Google Home now supports Spanish

Google Home has learned Spanish. Google announced this morning that its smart speakers are now able to listen and respond to users’ voice commands in Spanish. The update may help the speakers gain more ground against Amazon’s Alexa-powered Echo devices, not only in the U.S. where a number of people today speak Spanish as their native language, but also in other international markets.

Related to this, Google says its Google Home products, including the Home, Home Mini and Max, are available in Spanish in Mexico and Spain.

Though today Amazon Alexa devices have the most market share in the U.S., Google may have found Amazon’s Achilles heel by targeting language support to grow its own install base. While Amazon supports English, German and more recently, Japanese, Google has promised its smart assistant will support over 30 languages by year-end.
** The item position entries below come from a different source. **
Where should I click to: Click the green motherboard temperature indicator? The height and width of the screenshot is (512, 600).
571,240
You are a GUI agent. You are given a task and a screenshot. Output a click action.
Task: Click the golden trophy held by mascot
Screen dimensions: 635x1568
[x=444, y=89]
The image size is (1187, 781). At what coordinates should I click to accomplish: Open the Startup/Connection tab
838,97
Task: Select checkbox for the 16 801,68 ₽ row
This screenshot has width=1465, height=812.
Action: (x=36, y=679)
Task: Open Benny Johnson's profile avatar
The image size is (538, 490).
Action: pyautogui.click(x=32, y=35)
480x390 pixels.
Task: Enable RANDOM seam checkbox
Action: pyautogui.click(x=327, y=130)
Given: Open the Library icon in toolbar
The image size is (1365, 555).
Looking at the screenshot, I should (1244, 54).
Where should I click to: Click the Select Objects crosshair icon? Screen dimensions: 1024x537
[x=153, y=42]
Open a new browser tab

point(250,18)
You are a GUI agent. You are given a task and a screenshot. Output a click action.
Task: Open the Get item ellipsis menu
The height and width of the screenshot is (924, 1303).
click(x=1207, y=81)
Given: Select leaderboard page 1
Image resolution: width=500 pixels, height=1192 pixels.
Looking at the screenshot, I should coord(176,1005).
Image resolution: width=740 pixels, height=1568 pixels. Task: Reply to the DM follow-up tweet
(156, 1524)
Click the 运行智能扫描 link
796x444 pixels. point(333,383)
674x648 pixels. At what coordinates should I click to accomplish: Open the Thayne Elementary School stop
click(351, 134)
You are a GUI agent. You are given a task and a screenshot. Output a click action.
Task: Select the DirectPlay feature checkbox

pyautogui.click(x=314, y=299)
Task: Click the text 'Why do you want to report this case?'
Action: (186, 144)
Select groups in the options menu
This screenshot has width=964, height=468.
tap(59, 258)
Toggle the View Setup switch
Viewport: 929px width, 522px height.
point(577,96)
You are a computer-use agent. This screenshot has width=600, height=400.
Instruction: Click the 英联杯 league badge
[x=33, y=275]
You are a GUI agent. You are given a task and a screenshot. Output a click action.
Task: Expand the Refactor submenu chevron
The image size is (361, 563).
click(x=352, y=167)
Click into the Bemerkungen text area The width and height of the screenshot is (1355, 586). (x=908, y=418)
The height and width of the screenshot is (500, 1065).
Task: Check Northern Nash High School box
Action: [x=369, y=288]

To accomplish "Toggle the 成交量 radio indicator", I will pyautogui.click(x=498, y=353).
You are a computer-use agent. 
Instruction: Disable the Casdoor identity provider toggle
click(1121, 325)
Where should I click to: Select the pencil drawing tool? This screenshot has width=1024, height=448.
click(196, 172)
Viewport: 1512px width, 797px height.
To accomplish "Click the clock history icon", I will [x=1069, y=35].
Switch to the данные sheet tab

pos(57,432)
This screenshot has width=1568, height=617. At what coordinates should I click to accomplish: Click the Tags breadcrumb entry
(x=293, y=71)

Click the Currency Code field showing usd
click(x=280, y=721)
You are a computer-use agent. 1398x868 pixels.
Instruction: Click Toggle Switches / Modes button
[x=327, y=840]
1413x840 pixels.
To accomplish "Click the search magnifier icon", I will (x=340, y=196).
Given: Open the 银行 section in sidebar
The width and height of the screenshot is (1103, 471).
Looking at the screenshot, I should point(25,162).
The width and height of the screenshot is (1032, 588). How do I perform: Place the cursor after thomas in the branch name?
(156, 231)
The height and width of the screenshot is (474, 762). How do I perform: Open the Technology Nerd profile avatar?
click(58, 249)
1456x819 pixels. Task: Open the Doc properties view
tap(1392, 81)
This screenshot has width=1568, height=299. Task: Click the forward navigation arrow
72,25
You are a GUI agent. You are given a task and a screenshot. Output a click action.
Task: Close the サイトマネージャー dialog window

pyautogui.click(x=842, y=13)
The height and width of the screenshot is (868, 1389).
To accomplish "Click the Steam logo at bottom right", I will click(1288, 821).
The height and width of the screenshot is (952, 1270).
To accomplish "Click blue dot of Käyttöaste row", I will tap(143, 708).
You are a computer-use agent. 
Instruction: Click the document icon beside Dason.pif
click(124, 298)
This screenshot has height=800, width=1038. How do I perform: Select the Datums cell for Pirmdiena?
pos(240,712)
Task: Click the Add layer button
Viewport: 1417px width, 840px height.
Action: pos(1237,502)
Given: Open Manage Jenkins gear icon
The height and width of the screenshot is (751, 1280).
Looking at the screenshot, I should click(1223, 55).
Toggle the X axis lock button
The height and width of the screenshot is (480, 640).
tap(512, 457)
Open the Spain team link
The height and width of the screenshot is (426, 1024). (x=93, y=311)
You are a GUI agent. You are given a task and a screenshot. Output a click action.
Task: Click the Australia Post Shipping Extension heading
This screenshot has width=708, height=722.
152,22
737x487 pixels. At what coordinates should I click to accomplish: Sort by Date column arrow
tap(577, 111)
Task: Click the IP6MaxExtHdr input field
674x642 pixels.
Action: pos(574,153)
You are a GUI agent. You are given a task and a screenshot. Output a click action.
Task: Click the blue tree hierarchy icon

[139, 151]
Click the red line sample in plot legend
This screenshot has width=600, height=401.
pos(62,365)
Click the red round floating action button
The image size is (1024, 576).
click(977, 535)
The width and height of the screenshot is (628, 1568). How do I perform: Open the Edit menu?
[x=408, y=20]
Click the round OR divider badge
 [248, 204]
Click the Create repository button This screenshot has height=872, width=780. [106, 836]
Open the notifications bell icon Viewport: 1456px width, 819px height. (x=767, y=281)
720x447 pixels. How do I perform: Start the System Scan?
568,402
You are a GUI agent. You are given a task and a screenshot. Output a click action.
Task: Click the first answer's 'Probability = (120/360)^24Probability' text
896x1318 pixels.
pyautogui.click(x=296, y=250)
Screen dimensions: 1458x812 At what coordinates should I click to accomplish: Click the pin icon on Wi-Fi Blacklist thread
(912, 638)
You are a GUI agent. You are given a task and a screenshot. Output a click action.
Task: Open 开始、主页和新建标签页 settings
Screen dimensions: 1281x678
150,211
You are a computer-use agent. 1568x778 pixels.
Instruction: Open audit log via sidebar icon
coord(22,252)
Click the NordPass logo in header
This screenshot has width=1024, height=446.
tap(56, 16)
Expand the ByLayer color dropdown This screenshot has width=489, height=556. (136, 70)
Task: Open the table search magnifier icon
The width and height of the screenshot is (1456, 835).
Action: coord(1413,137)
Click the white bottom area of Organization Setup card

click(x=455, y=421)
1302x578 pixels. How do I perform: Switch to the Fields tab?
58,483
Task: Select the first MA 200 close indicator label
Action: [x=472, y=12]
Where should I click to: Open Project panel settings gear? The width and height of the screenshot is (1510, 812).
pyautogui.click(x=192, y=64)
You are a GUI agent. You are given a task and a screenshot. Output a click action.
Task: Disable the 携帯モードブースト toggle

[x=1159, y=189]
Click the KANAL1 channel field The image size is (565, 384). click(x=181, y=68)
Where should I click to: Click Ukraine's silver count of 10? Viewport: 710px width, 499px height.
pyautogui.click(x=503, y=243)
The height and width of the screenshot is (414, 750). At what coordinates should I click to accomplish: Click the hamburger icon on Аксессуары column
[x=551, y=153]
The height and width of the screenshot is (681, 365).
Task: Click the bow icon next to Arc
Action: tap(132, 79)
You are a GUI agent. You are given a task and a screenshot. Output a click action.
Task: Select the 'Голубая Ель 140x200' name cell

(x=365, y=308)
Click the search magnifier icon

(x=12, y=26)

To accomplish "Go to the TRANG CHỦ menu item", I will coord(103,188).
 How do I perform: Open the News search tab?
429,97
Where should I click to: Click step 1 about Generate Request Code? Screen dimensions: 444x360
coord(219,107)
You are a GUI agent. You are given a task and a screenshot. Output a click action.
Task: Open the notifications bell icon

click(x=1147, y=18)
Those languages – or at least some of them – should roll out over time to Google Home speakers, too, as Google targets new markets with its smart devices.

Today, however, Google’s mobile Assistant speaks more languages than its speakers, which currently support English, French, German, Italian, and Japanese, according to Google’s website, in addition to now, Spanish.

Google also said its Assistant will become multilingual, meaning users will be able to switch between two languages without having to change the settings. This support will initially be available in English, French and German, but it makes sense that Spanish would be a priority here, as well, though Google didn’t say today if that would be the case. (And presumably, the longer-term goal is to also make its smart devices, not just its mobile Assistant, capable of multilingual capabilities across languages.)

To change a Google Home’s language to Spanish, you’ll need to launch the Google Home app, select Preferences, then visit the Settings menu.

With Spanish enabled, you can ask Google Home about your day (“Ok Google, ¿cómo será mi día?”), the World Cup (“Ok Google, ¿cuándo juega México?”), listen to top songs (“Ok Google, reproducir mi lista de reproducción para hacer ejercicio”), adjust your thermostat (“Ok Google, sube la temperatura del termostato”) and more, as you can in other languages.